听着这话,凤夙忽的闭上了眼睛,若说这不是宿命,可是为什么那么相似呢,还记得凤族流传下来的典故里面就有先祖两人的故事,他们也是这般,认定了,便无法放手。所以后来先祖早早的退位,带着妻子游戏江湖去了。

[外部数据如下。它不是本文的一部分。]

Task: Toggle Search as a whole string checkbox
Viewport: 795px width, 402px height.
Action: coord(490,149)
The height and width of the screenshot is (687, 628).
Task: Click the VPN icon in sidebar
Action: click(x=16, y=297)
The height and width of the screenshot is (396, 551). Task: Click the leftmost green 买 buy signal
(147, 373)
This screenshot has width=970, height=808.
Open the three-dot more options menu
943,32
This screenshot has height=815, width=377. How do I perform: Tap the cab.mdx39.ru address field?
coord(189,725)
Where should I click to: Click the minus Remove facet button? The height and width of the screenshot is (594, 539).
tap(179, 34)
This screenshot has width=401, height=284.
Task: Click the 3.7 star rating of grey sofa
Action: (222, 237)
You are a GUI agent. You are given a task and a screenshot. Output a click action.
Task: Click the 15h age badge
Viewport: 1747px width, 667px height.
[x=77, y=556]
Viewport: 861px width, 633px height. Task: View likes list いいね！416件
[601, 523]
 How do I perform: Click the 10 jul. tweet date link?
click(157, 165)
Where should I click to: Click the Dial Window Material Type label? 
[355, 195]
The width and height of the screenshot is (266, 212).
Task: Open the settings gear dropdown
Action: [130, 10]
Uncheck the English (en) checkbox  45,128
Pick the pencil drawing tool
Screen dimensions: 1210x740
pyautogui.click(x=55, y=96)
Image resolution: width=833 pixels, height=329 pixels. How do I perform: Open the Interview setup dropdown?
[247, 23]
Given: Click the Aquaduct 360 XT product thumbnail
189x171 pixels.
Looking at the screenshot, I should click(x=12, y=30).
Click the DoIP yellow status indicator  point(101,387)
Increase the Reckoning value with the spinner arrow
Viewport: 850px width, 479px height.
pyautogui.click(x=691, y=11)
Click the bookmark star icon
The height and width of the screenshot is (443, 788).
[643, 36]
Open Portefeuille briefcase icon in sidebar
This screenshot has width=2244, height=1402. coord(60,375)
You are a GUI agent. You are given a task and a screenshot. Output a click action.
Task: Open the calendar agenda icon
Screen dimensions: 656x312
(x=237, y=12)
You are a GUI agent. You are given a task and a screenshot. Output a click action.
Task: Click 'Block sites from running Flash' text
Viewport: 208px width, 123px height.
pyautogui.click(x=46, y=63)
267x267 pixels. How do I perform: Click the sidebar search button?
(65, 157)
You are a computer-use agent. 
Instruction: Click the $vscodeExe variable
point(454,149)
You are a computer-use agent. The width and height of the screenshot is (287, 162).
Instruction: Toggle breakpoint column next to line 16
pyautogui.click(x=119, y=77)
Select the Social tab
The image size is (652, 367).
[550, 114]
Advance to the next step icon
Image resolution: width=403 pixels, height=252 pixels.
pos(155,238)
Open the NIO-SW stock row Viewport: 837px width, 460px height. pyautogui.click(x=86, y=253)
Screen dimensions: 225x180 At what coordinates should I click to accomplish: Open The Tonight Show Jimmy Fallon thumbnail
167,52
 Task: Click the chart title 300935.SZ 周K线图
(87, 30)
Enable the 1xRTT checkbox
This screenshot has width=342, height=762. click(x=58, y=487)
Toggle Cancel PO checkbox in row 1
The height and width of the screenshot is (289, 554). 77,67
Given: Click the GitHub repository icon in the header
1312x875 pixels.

“栾进,你竟敢背叛我。”忽然,凤夙看着站在月无双后面的栾进说道。

栾进见事情落到了他的身上,不由上前一步,温声说道:“老主人见谅,属下的主子只有少主一人,所以,也算不得背叛。”

“好,很好!”凤夙怒哼一声。

而这时,东方玉华忽然走到凤夙身后,低声说道:“主人,现在该如何?他们人多,可是我们还是有一拼的实力的。”箫风瑾夺了他的北疆,这个仇,他是如何也得报的,他跟在凤夙的身边,就是想要对付箫风瑾。若是再说下去,他怕凤夙不会动手,那凭他一个人,根本就不会有机会杀了他。

凤夙看了东方玉华一眼,点了点头,“就按照你说的做吧。”

听着这话,东方玉华眼神一亮,当即领命,“属下马上去办。”说着他就朝着前方走了一步,扬起手来,下令,“来……”然而话音还未落下,他忽然瞪大了眼睛,看着自己胸口那突出来的血手,他慢慢的回过头,不可置信的看着身后的人,他……

凤夙一只手直接洞穿了东方玉华的身体,直取心脏,他看着他,淡漠说道:“想要让我成为你手中的利剑,你倒是够自信。”话落,他抽回手,直接将东方玉华的尸体踢向了一边,而这时,一个黑影突然出现,递给他一只手帕。

当那血腥的场面来临的时候,箫风瑾已经捂住了凰非漓的眼睛,显然他们对这样的事情已经是见怪不怪了。

现在凰非漓终于明白为什么箫风瑾会说慧云大师道貌岸然了,这样狠毒的手法,真是让人不敢恭维。

“父亲……”月无双向前一步,大喊一声。

凤夙看了月无双一眼,皱眉说道:“但凡你成器一点,我也不必要另找继承人。罢了,除了他,我也找不到别人了。”说着,他看着箫风瑾,“你可以娶这个女人,但是我不准你将凤族的江山交予旁人,这是我凤族的天下,你身为凤族的人就该守护。”

箫风瑾冷冷的看着凤夙,漠然说道:“既是我的天下,我给谁便是谁,与你何干。我要天下不是为了什么凤族,若天下能护漓儿一世安康,那要这天下又有何妨。”

听着这话,凤夙皱了皱眉,看了凰非漓一眼,终是没再说什么,她说的没错,为了那个传说,他已经失去了很多了,而现在,他不想再失去更多了。凤族的人终于能够得到解脱了,也许他比任何人都想从这牢笼里面挣脱出来吧。他仰着头看着天空,行走在这世间这么多年,好像只有现在,他才觉得天空是晴朗的。